This binds jQuery with Selenium to give you access to a large, useful portion of the jQuery API while coding in Java.
Because the Selenium js/dom API sucks. No access to invisible items, no pulling data/text from arbitrary places, and a crappy selector engine.
SeleniumJQuery packages it's own version of jQuery and injects them into the page. During usage, it tracks the jQuery objects in a page cache with a generated id (incrementing long).
When the page is reloaded, those query objects are lost, but can generally be rebuilt with the initial query and subsequent modifications.
When the object is GC'd, then it's reference in the page just hangs out -- But I figure that pages will be closed/reloaded often so this should not be an issue.
$ git clone [email protected]:Nthalk/SeleniumJQuery.git # Checkout project
$ cd SeleniumJQuery # Step into dir
$ ant test # Build/test
# Run example
$ java -Dwebdriver.firefox.bin=/path/to/compatible/firefox-bin -jar dist/SeleniumJQuery.jar
After installing, you can reference it as an ivy library as it will be in your ivy cache. It does not currently have a home on any maven/ivy repos.
For the current revision, your ivy.xml should have a dependency of: <dependency org="com.anteambulo" name="SeleniumJQuery" rev="2.16.1"/>
Or you could just build it and drop the dist dependency jars and the SeleniumJQuery jar in your classpath.
The only requirement is ant, as everything else should be pulled in by ant.

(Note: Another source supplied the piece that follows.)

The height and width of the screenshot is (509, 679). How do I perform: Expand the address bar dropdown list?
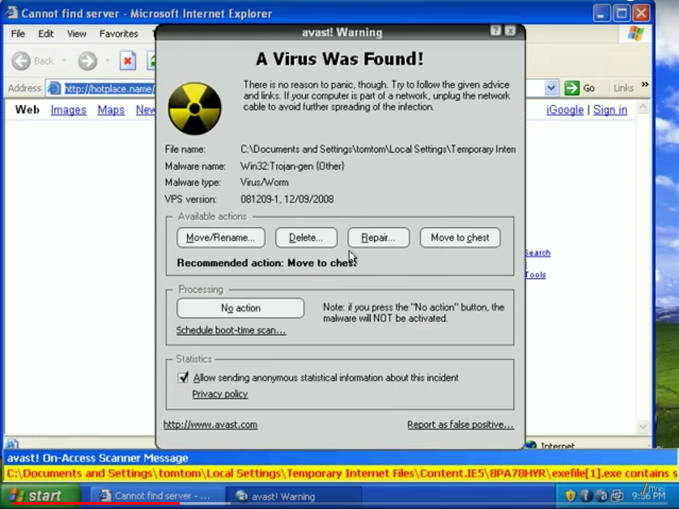pos(551,88)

Please see: https://github.com/Nthalk/SeleniumJQuery/blob/master/example/com/anteambulo/SeleniumJQuery/example/Example.java for a sweet example!
Typically, you really need to see what is going on to develop a good scraper. My setup is usually with Firefox 5.0, and I inject firebug, and some firebug properties into my drivers while I develop them. Afterwards, I use HtmlUnitDriver for production (and I silence it's excessively verbose output).